Instructions for the task —
Answer these from the damper-brake passage:
(a) In the FIG. 2 embodiment, against which face of the damper housing are the brake shoes pressed?
(b) How does the diameter of the bearing ring 12 in FIG. 6 compare with the external diameter of the damper housing?
(c) Which figures show embodiments that can be called disk brakes?

Passage shown —

++++

This construction is identical in all exemplary embodiments which are shown. It is likewise identical in all exemplary embodiments which are shown wherein the rotary oscillation damper 1 is used as a brake surface, it being possible for the exemplary embodiments according to FIGS. 1 to 4 to be denoted as drum brakes and the exemplary embodiment according to FIGS. 5 and 6 as disk brakes. In order to apply tensile stress to the brake linings 8, a brake application mechanism (not shown here) is used, as is known per se in drum brakes or disk brakes, and which is adapted here to the particular conditions.

In the exemplary embodiments according to FIGS. 1 to 4, radially adjustable brake shoes 7 have a brake lining 8. The brake shoes are fastened in a stationary manner (that is to say, they do not rotate) on the vehicle side (not shown) and are pressed against the damper housing 2 or against rings 9 which are, preferably, manufactured integrally with the damper housing 2.

For instance, in the exemplary embodiment according to FIG. 1, the damper housing 2 is extended on its end side which faces away from the cover 6 by a ring 9, which protrudes in the axial direction. The above-mentioned brake shoes 7 can be pressed against this ring 9 on the inside, but also as an alternative on the outside.

In the exemplary embodiment according to FIG. 2, brake shoes 7 having brake linings 8 are pressed directly against an inner circumferential face of the damper housing 2.

In the exemplary embodiment according to FIG. 3, a ring 9, which is formed integrally on the damper housing 2, is held by an annular flange 10 protruding radially beyond the damper housing 2. The annular flange 10, in turn, adjoins the damper housing 2 integrally. Brake shoes 7 having brake linings 8 are, in turn, pressed against the inner side of the ring 9.

As an alternative to this, the brake shoes 7 could also be pressed against the outer side of the ring 9.

In the exemplary embodiment according to FIG. 4, the brake shoes 7 having the brake linings 8 are pressed directly against the outer ring face of the damper housing 2.

In the exemplary embodiments according to FIGS. 1 to 4, the rings 9 or the damper housing 2 form the brake drum of a drum brake.

In the exemplary embodiments of the invention according to FIGS. 5 and 6, which show a construction of the damper housing 2 as a disk brake, flanges 11 which extend radially with respect to the rotational axis of the damper housing 2 so as to form brake disks (these can also be of frustoconical configuration), are formed integrally on the damper housing 2, in which brake pads 7 having brake linings 8 can be pressed against two end sides which lie opposite one another.

Here, in the exemplary embodiment according to FIG. 5, the flange 11 is formed integrally and directly on the damper housing 2 in a radially protruding manner.

In the exemplary embodiment according to FIG. 6, the flange 11 is formed integrally on an axially protruding bearing ring 12, which is formed integrally on the damper housing 2. The bearing ring 12 has a smaller diameter than the external diameter of the damper housing 2. The flange 11, which is held by the bearing ring 12, extends again radially in the external direction of the damper housing 2 and has an external diameter which is approximately identical to the external diameter of the damper housing 2. The differences in the exemplary embodiments 5 and 6 therefore lie as far as possible in the fact that, in the exemplary embodiment according to FIG. 5, the flange 11 which is used as a brake disk protrudes beyond the outer ring face of the damper housing 2, while, in the exemplary embodiment according to FIG. 6, the flange 11 lies approximately in the external diameter region of the damper housing 2.

++++

Provided information —

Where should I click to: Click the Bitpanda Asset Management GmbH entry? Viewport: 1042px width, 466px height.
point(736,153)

++++

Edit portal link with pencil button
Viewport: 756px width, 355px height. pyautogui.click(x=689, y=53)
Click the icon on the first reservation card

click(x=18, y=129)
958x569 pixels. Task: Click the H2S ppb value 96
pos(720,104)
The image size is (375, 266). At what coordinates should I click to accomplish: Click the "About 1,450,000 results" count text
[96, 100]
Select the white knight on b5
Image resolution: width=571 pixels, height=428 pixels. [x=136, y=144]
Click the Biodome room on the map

++++

Written reply —
(a) An inner circumferential face of the damper housing.
(b) It is smaller than the external diameter of the damper housing.
(c) FIGS. 5 and 6.